A particle is released from height S above the surface of the earth. At a certain height its kinetic energy is three times its potential energy. The height from the surface of the earth and the speed of the particle at that instant are respectively.

Let the particle be released from rest at height $$S$$ above the earth’s surface. Choose the earth’s surface as the reference level of zero potential energy.

Initial potential energy: $$U_i = mgS$$
Initial kinetic energy: $$K_i = 0$$ (because it is released from rest)

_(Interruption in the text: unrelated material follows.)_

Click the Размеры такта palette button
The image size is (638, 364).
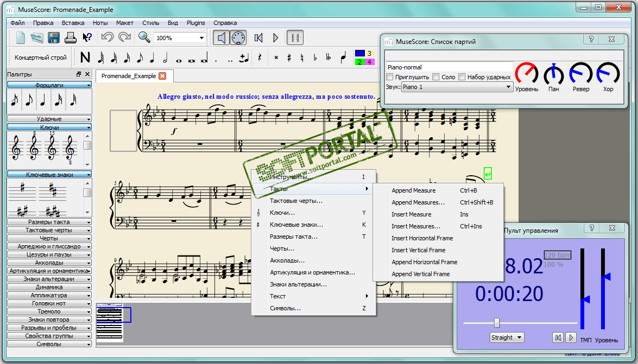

Total mechanical energy remains constant, so for any later instant
$$K + U = mgS$$  $$-(1)$$

At some height $$h$$ (measured from the surface) the kinetic energy is given to be three times the potential energy:
$$K = 3U$$  $$-(2)$$

Let the potential energy at this instant be $$U = mgh$$. Using $$-(2)$$, the kinetic energy at the same instant is
$$K = 3mgh$$.

Substitute these values of $$K$$ and $$U$$ into the energy conservation equation $$-(1)$$:
$$3mgh + mgh = mgS$$
$$4mgh = mgS$$
$$h = \frac{S}{4}$$.

Now compute the speed. Kinetic energy at height $$h$$ is also $$K = \frac12 mv^2$$. Equate this with $$3mgh$$:

$$\frac12 mv^2 = 3mgh$$
$$v^2 = 6gh$$
Insert $$h = \frac{S}{4}$$:
$$v^2 = 6g\left(\frac{S}{4}\right) = \frac{3gS}{2}$$
$$v = \sqrt{\frac{3gS}{2}}$$.

Therefore, the height of the particle above the earth’s surface and its speed at that instant are
$$h = \frac{S}{4}, \qquad v = \sqrt{\frac{3gS}{2}}$$.

Hence, the correct option is Option D.